▸ TO-DO ITEM: Copy out word for word everything from the start of the items down to and including the line that contains "search-button is located".

===== RECORDS SHOWN =====

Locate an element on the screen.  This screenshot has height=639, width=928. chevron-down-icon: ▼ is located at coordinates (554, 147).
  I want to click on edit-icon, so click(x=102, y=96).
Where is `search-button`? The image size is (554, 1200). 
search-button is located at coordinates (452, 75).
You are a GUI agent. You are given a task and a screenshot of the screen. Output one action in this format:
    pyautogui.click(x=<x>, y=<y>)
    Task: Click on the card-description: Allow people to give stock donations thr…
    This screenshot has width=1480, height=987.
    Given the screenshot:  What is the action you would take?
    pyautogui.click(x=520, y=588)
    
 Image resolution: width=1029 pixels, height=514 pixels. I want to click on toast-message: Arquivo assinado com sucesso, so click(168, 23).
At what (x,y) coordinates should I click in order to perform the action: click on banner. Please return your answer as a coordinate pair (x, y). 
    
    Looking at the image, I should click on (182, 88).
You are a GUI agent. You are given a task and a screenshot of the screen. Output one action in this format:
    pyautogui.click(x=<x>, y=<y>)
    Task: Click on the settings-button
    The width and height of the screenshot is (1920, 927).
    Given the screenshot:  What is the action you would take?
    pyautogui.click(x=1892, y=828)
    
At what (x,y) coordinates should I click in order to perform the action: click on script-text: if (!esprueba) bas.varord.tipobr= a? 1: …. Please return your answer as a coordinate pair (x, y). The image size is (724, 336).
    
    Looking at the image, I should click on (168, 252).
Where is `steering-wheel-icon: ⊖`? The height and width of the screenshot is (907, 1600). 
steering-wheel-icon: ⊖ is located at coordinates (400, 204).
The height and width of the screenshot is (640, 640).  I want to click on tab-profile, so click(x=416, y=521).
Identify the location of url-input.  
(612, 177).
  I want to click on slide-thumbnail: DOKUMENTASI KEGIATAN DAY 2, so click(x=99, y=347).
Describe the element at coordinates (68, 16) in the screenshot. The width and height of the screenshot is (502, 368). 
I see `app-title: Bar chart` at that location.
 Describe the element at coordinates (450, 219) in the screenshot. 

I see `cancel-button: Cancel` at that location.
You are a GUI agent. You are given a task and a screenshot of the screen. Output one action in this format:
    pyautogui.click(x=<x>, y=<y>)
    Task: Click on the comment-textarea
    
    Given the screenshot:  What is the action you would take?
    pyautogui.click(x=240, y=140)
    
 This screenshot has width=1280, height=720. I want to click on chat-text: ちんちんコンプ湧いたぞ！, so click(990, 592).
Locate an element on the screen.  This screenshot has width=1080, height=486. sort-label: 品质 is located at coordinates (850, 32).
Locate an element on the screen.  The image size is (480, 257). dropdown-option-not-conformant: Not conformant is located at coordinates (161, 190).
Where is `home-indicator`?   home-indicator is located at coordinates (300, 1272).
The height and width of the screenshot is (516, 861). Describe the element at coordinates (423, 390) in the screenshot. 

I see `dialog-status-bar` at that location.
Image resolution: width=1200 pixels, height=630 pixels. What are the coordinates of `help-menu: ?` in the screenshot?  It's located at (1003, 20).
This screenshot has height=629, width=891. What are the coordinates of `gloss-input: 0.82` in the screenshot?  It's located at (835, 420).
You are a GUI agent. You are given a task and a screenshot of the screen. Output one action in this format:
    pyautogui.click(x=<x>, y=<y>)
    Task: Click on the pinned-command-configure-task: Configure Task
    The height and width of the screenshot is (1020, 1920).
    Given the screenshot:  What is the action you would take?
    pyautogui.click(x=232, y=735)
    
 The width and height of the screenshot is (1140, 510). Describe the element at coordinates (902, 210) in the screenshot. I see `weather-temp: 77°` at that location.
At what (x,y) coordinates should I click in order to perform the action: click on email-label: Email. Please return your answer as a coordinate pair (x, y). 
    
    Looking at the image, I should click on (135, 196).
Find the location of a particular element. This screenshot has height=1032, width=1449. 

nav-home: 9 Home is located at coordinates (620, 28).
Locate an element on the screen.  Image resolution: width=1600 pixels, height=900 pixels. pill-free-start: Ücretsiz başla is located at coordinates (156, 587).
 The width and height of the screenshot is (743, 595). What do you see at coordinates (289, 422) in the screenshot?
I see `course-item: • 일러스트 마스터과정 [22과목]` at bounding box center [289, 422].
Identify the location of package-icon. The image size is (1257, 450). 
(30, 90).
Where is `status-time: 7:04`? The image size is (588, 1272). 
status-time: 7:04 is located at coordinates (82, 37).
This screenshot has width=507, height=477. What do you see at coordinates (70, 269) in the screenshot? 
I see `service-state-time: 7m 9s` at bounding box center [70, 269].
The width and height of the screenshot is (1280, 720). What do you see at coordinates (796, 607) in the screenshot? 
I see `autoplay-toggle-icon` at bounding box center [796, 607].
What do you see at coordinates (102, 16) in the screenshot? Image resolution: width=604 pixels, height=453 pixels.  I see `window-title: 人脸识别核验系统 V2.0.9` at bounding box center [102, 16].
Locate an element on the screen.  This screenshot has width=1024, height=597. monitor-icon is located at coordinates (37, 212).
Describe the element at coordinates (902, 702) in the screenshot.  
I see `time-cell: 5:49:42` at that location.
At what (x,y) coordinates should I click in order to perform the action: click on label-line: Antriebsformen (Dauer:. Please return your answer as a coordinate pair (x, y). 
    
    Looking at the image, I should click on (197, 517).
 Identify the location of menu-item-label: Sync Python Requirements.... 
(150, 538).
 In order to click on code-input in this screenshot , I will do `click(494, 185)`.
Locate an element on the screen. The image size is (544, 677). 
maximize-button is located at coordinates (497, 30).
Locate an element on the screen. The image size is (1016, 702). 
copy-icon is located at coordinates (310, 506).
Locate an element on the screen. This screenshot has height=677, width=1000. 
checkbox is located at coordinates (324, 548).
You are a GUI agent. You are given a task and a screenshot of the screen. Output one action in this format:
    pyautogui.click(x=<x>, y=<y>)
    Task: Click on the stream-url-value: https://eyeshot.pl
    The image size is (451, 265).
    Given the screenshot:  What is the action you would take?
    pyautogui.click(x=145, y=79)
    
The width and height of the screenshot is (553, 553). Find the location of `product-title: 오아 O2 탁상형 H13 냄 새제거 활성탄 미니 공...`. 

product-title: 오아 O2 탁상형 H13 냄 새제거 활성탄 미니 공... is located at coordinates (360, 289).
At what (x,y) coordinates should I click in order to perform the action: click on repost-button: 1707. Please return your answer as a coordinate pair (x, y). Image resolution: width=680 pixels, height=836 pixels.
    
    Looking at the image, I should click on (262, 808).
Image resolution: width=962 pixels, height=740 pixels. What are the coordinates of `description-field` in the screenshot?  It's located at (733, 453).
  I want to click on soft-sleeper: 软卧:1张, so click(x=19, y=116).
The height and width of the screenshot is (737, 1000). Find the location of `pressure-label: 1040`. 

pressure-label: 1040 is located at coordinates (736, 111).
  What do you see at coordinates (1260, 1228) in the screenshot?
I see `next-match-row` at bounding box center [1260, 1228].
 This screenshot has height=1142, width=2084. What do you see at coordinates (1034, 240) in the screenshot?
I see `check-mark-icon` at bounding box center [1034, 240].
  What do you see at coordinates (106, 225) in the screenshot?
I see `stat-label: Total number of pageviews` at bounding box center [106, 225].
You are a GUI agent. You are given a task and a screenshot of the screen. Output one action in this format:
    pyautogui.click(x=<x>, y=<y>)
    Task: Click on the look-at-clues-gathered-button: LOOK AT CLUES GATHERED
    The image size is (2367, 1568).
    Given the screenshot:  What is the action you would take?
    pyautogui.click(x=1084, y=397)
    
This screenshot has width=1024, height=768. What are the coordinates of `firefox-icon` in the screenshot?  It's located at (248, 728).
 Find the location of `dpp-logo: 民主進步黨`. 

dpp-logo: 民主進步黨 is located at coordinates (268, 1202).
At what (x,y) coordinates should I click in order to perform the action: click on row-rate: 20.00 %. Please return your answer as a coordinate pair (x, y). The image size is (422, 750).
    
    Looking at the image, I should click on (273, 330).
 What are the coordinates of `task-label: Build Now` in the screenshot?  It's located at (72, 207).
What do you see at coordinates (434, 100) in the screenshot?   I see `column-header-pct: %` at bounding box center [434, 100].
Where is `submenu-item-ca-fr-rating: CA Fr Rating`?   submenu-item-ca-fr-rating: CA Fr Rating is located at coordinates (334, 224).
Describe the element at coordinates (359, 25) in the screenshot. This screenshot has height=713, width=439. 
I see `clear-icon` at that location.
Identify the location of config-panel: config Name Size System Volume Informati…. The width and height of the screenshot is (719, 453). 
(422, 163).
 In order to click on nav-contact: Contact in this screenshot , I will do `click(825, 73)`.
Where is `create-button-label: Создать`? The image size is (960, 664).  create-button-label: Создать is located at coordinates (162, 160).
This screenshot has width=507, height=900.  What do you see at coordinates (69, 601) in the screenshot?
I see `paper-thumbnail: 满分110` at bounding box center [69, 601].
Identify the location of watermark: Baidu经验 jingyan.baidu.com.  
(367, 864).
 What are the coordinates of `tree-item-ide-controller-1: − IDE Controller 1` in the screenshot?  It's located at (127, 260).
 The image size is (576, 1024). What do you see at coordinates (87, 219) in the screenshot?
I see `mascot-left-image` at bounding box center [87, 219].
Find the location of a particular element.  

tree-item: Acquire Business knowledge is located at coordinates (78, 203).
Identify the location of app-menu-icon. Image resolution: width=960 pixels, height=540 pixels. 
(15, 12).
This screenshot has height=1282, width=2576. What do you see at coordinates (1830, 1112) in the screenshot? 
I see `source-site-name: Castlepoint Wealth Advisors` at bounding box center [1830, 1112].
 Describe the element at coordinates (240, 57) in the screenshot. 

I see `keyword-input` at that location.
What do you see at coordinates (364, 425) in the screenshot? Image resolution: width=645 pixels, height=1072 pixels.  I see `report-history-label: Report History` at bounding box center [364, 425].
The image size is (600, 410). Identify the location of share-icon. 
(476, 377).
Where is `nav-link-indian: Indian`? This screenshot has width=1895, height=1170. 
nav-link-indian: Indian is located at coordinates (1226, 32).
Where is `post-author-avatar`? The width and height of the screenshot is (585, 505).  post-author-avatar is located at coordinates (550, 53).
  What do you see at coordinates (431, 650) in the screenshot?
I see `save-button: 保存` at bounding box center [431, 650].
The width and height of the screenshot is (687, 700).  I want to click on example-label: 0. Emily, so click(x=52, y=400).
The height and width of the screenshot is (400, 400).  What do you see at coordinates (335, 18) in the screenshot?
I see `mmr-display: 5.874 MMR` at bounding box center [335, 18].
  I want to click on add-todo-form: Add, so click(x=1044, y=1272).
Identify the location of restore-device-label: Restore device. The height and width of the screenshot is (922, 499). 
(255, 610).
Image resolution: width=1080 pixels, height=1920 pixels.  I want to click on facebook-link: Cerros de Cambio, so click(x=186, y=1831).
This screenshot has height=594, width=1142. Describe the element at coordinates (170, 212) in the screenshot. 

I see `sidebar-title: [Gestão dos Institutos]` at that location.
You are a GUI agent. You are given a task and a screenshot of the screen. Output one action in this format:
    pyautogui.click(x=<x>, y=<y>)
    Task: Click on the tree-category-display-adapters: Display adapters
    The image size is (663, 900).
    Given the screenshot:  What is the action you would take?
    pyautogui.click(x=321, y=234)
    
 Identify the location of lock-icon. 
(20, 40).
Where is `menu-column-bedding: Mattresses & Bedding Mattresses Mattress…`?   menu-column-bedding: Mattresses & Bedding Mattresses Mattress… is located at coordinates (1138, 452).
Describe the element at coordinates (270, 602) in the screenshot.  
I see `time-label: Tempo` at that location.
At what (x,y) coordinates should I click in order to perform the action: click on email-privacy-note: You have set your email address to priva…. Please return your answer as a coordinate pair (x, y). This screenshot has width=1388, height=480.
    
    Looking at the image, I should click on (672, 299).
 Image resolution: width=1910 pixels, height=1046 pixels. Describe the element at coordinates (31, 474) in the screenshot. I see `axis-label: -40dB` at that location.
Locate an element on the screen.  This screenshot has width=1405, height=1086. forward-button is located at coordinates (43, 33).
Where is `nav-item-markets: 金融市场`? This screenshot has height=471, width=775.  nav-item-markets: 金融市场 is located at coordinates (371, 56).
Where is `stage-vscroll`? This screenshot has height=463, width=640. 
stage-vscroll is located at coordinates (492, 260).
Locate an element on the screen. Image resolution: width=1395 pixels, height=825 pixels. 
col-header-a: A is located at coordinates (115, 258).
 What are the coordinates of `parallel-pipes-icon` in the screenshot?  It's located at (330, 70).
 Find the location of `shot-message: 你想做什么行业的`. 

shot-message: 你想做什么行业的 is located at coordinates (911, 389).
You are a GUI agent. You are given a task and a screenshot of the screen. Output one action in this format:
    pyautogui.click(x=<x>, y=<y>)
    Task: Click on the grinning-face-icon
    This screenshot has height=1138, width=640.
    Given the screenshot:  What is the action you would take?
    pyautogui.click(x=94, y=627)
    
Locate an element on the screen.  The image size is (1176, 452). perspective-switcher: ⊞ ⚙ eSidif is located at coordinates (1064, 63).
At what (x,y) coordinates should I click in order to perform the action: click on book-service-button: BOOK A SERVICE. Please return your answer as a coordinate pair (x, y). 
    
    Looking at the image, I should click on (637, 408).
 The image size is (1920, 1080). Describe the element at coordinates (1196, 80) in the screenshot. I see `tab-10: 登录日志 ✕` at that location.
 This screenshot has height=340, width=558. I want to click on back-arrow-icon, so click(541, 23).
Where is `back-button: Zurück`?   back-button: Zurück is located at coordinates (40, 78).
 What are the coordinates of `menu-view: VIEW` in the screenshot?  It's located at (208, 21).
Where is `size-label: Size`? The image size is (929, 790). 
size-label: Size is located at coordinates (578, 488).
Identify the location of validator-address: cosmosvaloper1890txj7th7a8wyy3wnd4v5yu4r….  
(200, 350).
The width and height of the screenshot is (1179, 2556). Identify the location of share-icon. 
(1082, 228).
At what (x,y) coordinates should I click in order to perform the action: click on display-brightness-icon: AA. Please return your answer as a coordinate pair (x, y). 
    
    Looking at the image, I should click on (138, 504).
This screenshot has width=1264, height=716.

=====

▸ OUTPUT OF THE TASK:
Locate an element on the screen.  This screenshot has height=639, width=928. chevron-down-icon: ▼ is located at coordinates (554, 147).
  I want to click on edit-icon, so click(x=102, y=96).
Where is `search-button`? The image size is (554, 1200). 
search-button is located at coordinates (452, 75).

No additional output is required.